Hay momentos en los que creo en esta eventualidad; pero más a menudo yo me pregunto si no es, además, una ilusión particularmente tenaz. No llego a zanjar entre estas dos interrogantes contrarias: ¿se puede atribuir a la poesía un poder mágico, casi absoluto, o bien, se la debe tener no solo como una trivialidad sino, inclusive, como un obstáculo real a toda la comprensión directa? Por lo tanto, desde entonces, agoté todos los argumentos para apoyar o desmentir mis conjeturas, me enfrenté invariablemente a una certeza ineludible: desde alguna parte, desde algún lugar para mí desconocido, me vienen palabras sorprendentes a las resonancias familiares y nuevas. Su surgimiento obedece a un orden que yo no sabría definir, pero que se manifiesta imperiosamente desde que se aparta un poco del itinerario marcado por él.

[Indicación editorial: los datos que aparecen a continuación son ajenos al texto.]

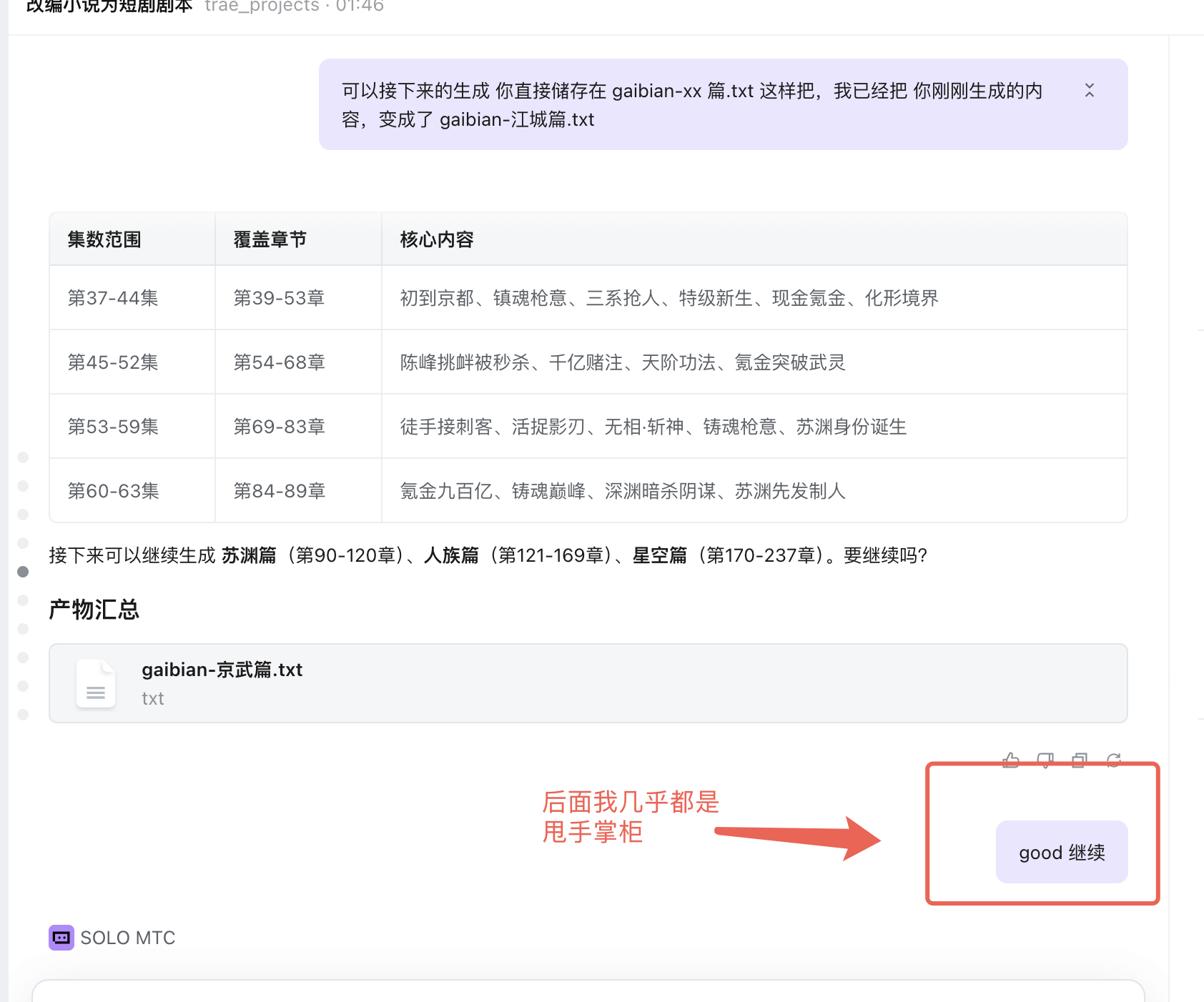Select the topmost conversation timeline dot
This screenshot has height=1002, width=1204.
23,457
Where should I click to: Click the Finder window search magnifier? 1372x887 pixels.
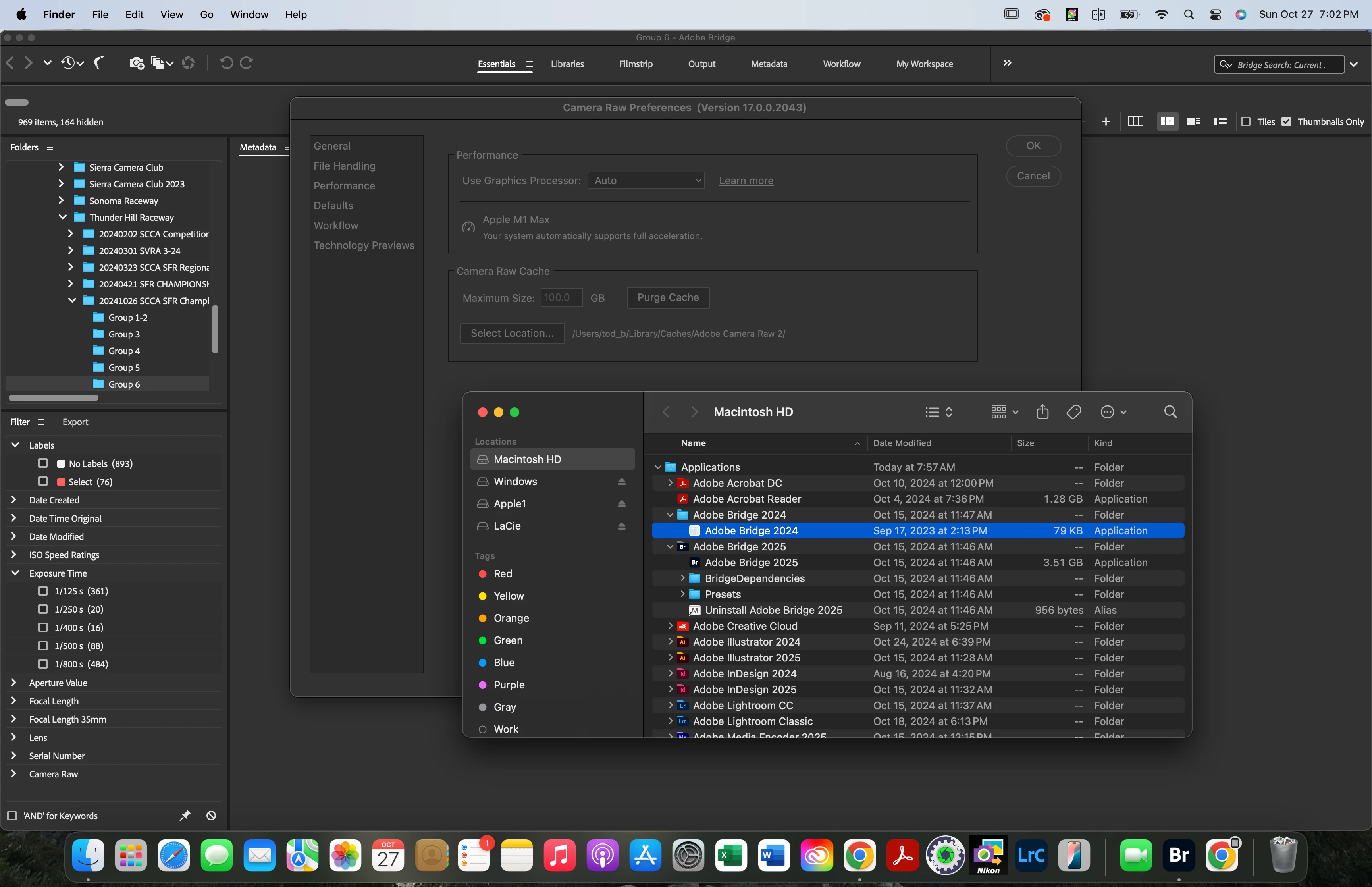(x=1170, y=412)
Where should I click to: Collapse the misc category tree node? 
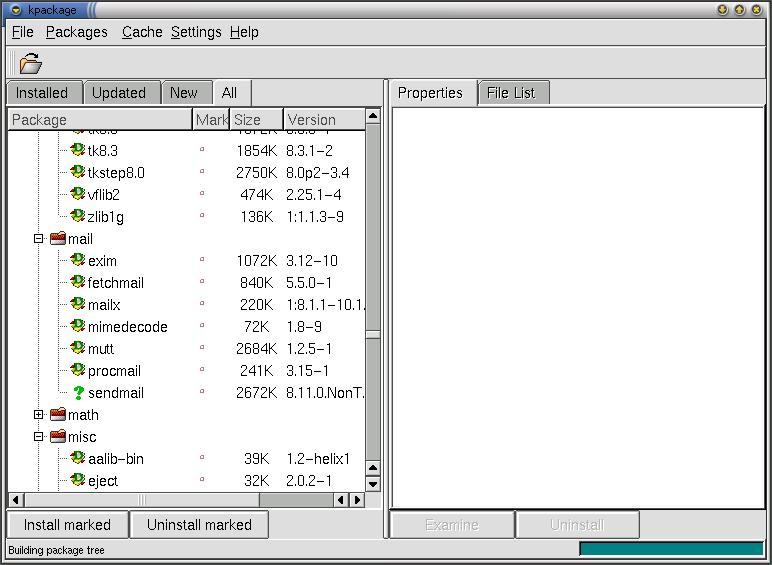(x=39, y=437)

Al fin, sin saber cómo ni por qué, debo admitir que a un costado de la palabra profana, insignificante, tributaria de lo accidental, existe una palabra poética, la única en la cual el movimiento es enteramente libre, independiente de mi voluntad. No puedo evocarla más que en términos imprecisos y vagos. Esta palabra aquí me sobrepasa, lo que me precede hacia aquellos lugares donde podría franquear mis límites. Ella parte ligada con los ritmos que no inventé, comienza con los ecos donde repercuten las sonoridades que yo jamás escuché.

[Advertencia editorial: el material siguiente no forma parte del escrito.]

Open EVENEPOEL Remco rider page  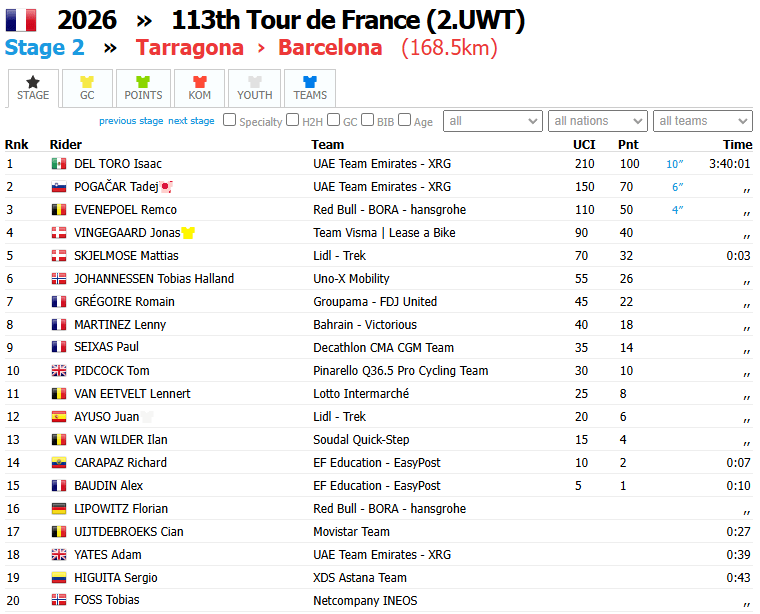pos(125,210)
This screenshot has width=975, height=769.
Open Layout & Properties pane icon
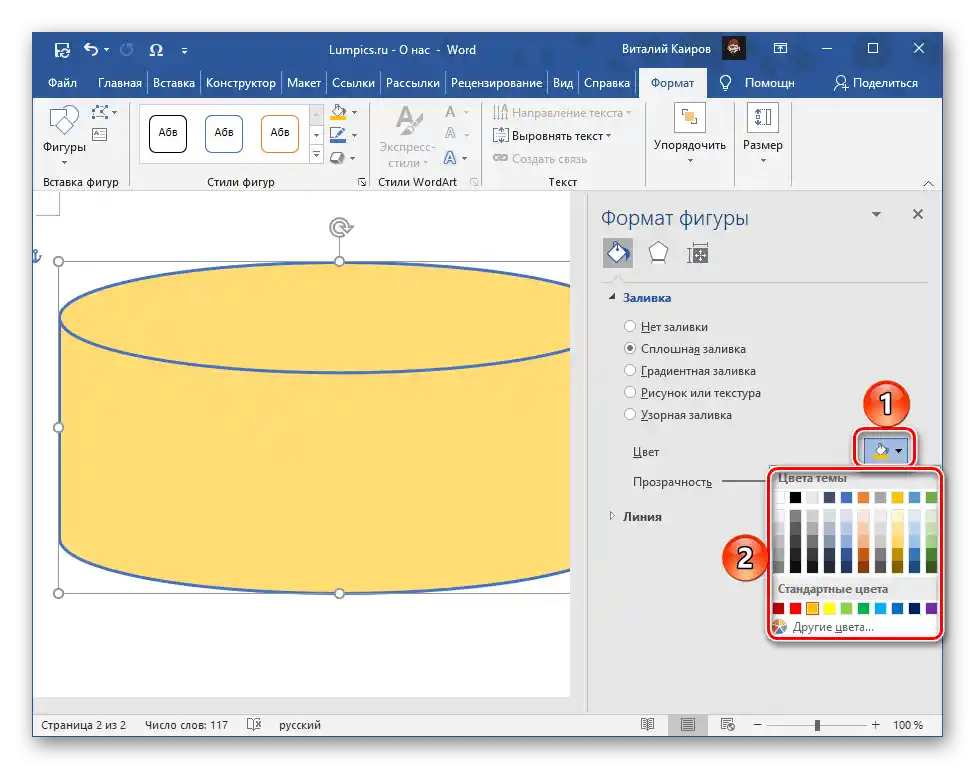697,253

Ella no tiene otro objetivo que estar al unísono con la duración intermitente de este mundo.
Puede que la palabra poética sea un medio entre otros, un camino entre ellos, innombrables, que traen hacia el cumplimiento, hacia la abolición de toda distancia entre yo y otros, entre yo y el mundo. Puede que ella sea el medio por excelencia. Con sus aporías y sus contradicciones, corresponde finalmente, mejor que ningún otro vehículo conocido, a la alternancia de los extremos. A este movimiento portador del mundo, donde el negro y el blanco son reconciliables al fin, a este juego incesante entre la afirmación y el olvido, cuya meta es el yo del poeta.

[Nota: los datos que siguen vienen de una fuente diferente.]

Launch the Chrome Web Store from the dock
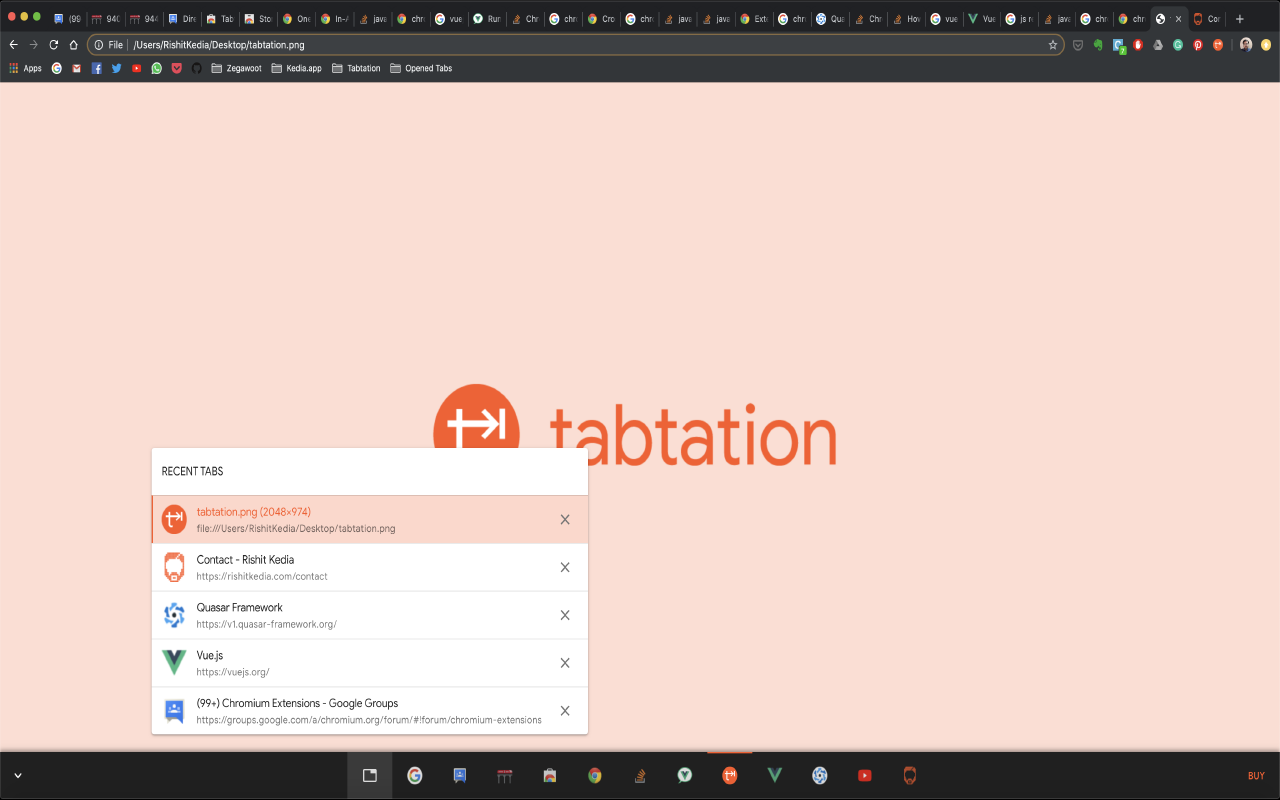Image resolution: width=1280 pixels, height=800 pixels. pyautogui.click(x=549, y=775)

Un signo distintivo de la palabra profana, desenterrada, y la palabra poética mudada en plenitud, consiste, quizás, en esto: en la lengua de los poetas, cada uno de los vocablos porta en él la carga imponderable de un silencio continuo, armonioso, que es el contrapunto de ruido provocado por el verbo. Cada palabra, cada partícula es anclada en un espacio que está más allá de las palabras. Este es el porqué, me parece, en la poesía, este espejo del silencio donde se realiza una comunión directa entre las diversas caras de un mismo universo, entre elementos tan diferentes que, en ningún otro lugar, tendrían oportunidad de encontrarse.
Como si la poesía fuera una medida común de lo inconmensurable, o aún, una paradoja resuelta, en un brusco relámpago. Algo muy simple, que yo renuncio a comprender y que, sin embargo, no deja de causarme sorpresa, tanto por inquietarme como por alegrarme.

Věra Linhartová
Traducción de Mariela Malhue

Enlace
Linhartová, Věra. "Le miroir du silence". Liberté, volumen 22, número 4: “Et la poésie?”, de julio-agosto de 1980.